*WHAT YOU NEED TO DO*
Pull every line of the entries that has the word "computer".

*DATASET EXCERPTS*
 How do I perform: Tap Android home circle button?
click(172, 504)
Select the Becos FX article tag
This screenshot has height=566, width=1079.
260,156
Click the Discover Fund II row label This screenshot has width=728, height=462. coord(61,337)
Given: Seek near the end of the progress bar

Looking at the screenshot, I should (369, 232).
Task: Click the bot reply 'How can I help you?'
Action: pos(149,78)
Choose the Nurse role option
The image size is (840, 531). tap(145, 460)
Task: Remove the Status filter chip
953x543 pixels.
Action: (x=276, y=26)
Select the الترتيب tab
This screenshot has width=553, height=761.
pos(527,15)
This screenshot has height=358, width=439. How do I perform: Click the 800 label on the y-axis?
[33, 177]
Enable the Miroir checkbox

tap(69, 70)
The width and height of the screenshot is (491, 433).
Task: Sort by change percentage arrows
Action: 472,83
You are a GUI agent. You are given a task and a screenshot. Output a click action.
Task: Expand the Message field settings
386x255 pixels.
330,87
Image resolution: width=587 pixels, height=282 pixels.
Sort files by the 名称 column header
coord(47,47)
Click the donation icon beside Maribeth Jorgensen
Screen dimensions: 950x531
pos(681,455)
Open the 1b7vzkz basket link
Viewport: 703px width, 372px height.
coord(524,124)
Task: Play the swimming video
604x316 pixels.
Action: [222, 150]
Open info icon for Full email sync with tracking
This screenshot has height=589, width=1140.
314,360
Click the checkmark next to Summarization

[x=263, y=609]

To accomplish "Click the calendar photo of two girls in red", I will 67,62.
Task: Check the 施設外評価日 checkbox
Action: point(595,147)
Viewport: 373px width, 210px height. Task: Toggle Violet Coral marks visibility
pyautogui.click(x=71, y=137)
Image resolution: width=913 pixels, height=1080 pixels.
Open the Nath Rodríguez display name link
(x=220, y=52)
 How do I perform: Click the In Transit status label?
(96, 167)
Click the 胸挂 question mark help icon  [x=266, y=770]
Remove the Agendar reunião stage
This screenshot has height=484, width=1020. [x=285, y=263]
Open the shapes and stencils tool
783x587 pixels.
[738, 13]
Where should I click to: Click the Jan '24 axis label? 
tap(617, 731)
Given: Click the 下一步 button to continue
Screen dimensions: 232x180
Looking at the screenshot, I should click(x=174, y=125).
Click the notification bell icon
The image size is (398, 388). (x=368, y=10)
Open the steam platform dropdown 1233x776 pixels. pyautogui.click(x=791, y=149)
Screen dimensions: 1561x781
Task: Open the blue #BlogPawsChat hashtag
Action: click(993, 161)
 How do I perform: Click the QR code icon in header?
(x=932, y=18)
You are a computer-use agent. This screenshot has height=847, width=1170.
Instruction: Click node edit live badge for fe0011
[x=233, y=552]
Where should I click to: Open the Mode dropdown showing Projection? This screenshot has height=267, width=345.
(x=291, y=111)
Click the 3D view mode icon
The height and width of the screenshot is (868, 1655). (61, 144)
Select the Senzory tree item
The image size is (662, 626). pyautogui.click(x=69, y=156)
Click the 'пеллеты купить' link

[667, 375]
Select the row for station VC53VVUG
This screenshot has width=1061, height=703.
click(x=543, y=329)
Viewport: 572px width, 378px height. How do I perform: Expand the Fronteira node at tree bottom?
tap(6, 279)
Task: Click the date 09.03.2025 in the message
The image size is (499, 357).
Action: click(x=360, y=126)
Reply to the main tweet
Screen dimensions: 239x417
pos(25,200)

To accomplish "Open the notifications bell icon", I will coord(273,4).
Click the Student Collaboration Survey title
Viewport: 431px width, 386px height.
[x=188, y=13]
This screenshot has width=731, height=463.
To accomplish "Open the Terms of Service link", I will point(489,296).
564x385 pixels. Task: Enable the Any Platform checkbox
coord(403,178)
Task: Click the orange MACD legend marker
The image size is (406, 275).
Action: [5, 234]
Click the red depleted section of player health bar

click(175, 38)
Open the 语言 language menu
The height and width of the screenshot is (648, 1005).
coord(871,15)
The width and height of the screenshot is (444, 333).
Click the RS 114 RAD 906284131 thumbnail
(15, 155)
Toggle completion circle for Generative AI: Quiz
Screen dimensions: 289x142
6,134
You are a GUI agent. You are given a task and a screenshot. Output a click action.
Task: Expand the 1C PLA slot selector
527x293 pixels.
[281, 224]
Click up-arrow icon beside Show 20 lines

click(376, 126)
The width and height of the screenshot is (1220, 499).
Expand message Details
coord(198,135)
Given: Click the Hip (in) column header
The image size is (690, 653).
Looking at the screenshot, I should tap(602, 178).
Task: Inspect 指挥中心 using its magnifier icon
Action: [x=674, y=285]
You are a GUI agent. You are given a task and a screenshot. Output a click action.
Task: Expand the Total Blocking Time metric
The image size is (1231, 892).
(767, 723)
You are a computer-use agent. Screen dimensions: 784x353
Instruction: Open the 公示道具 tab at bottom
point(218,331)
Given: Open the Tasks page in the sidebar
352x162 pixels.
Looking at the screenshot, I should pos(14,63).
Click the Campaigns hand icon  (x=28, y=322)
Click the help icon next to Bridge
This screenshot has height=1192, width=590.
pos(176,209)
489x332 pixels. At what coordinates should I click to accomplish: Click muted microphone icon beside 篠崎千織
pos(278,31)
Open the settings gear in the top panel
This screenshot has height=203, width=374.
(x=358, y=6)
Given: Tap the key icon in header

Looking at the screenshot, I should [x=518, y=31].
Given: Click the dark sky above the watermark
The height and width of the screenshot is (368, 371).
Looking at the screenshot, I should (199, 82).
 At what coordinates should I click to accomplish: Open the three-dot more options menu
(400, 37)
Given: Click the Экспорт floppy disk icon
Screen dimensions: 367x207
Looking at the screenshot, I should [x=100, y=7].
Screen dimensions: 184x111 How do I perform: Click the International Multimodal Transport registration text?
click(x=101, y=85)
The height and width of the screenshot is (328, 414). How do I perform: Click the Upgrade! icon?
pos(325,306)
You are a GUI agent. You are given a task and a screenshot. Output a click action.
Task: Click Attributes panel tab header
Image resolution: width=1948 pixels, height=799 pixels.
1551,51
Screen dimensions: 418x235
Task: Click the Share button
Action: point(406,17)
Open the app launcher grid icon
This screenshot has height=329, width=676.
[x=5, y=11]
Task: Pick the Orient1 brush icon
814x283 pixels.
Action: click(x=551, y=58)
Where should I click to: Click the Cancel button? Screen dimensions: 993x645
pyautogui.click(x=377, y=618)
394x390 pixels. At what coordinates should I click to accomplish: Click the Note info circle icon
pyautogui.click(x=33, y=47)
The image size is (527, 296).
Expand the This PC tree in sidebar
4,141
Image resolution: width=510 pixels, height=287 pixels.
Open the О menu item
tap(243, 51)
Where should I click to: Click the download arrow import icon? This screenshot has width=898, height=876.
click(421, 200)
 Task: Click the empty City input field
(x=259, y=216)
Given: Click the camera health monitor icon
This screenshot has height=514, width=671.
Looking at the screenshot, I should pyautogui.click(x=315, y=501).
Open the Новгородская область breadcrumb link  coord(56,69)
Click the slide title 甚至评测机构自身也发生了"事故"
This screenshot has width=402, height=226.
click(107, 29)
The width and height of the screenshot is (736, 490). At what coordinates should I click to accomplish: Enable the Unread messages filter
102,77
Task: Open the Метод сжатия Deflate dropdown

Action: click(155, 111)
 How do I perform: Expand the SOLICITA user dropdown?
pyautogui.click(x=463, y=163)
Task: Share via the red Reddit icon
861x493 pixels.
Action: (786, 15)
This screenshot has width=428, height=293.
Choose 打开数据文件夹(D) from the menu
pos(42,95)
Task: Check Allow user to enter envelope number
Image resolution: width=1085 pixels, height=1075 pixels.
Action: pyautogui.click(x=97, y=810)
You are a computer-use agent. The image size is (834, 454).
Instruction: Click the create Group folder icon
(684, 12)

*OUTPUT*
You are a computer-use agent. This screenshot has height=847, width=1170.
You are a computer-use agent. Screen dimensions: 784x353
You are a computer-use agent. The image size is (834, 454).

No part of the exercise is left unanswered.